The fear of a flood of compensation claims
Last year a meeting in Vienna between Armenian and Turkish historians to resolve the dispute, broke down in recriminations with both sides blaming the other for its failure. But it is more than just a historical dispute.
Ankara fears any recognition of a genocide could open the flood gates to a wave of compensation claims against Turkey, including some of the country's leading companies which have been accused of benefiting from the killings.
The dispute is also now threatening Turkey's EU membership aspirations.
At a recent international Greens conference held at the European Parliament in Strasburg, a German delegate called on Turkey to recognize its committed genocide against its Armenian population. Increasing number of voices within the EU are joining a growing chorus, with some even demanding it be made a precondition of any membership talks.
"This is none of Europe's business"
But in Turkey such calls touch a raw nerve even among human rights activists. Murat Belge, head of the Turkish section of the International Human Rights Group Helsinki, argues the issue is none of Europe's business.
"When you come to us with the Armenian question that question (…) then the conservative right here will have the right or the opportunity to say, 'See how they are behaving towards us? See how thy are making it impossible to give up this idea etc.?'"
"And we know what western and European arrogance is and can be," Belge continues. "It is not up to the Europeans to come and tell us about the Armenian genocide. We know about it, too. It is our business, not yours to struggle to make this public knowledge."
Just how highly charged the issue is, becomes clear during a TV talk show discussing calls for turkey to recognize the Armenian genocide. Here, the debate quickly degenerated into an angry diatribe against Europe.
"Decisions are against Turkish dignity"
According to a Turkish diplomatic source, opposing the genocide charges is a priority Turkish foreign policy. Former foreign Minster Coskun Kirca says the issue is more than just historical dispute, for Turks, he argues, it's about honour and pride, something very important for his country.
"This is not true. A genocide is a serial murder organized by a government, which is not the case. And it is mutual: Muslims have massacred Armenians and Armenians have massacred Muslims. So why should Turkey accept something which is not true? Historically, as a fact, it is not true. All these declarations and decisions are against Turkish dignity and this is something very important. Why are Turks so keen about their dignity? This is a problem not understood in the West," Kirca asserts.
"And we are going to stay like that for many years," Kirca predicts. "We are not enough individualist, we have not enough turned to prosperity (the West tells us). There are other values which are just as important as prosperity for Turks! We are not going to accept decisions or proclamations which are not true, and because they are not true they are attacks on our dignity."

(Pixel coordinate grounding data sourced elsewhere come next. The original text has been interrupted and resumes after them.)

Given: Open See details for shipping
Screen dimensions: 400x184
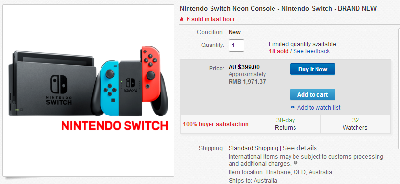Looking at the screenshot, I should 300,148.
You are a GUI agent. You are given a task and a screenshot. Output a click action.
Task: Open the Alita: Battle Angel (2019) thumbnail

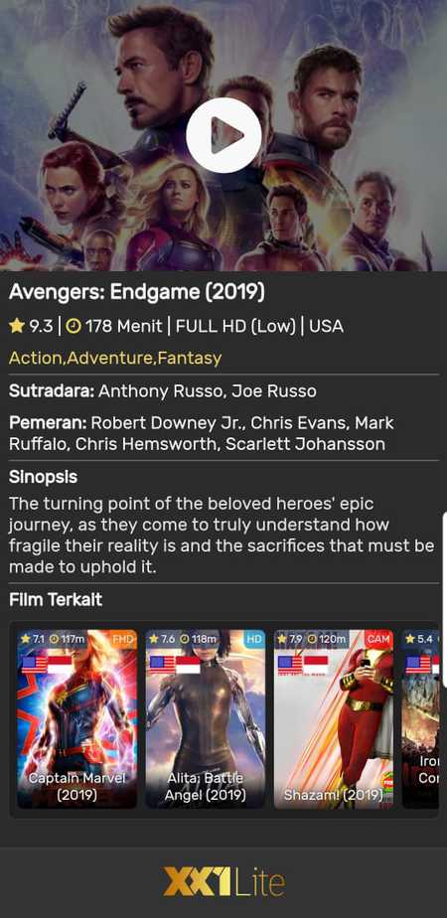click(x=206, y=719)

At a cultural evening of local Armenians in Istanbul, the community appears anxious to look to the future but not forgetting their past. For its spiritual leader, Patriarch Mesrob Moutifian, stresses that the dispute is an issue to be resolved by Turks and Armenians.
"I myself was born in Istanbul and one could not really divide oneself between Armenia and Turkey," Moutifian tells us.

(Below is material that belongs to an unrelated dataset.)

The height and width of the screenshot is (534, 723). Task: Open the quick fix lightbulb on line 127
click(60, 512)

"It's sort of together. So any time turkey has a problem as a country, I feel a part of it. But sometimes there is bitterness coming from history – bitterness, problems which have not been created by our generations. I think then as people of this generation especially we have a duty not to forget the past but to create new future."
Turkey's surviving Armenian community is set to be caught in the crossfire as the Armenian Diaspora intensifies its efforts to secure international recognition of the genocide. Turkey is already preparing to fight those attempts, the historical controversy is rapidly developing into a present-day bitter political fight.
In such an atmosphere reconciliation will be difficult.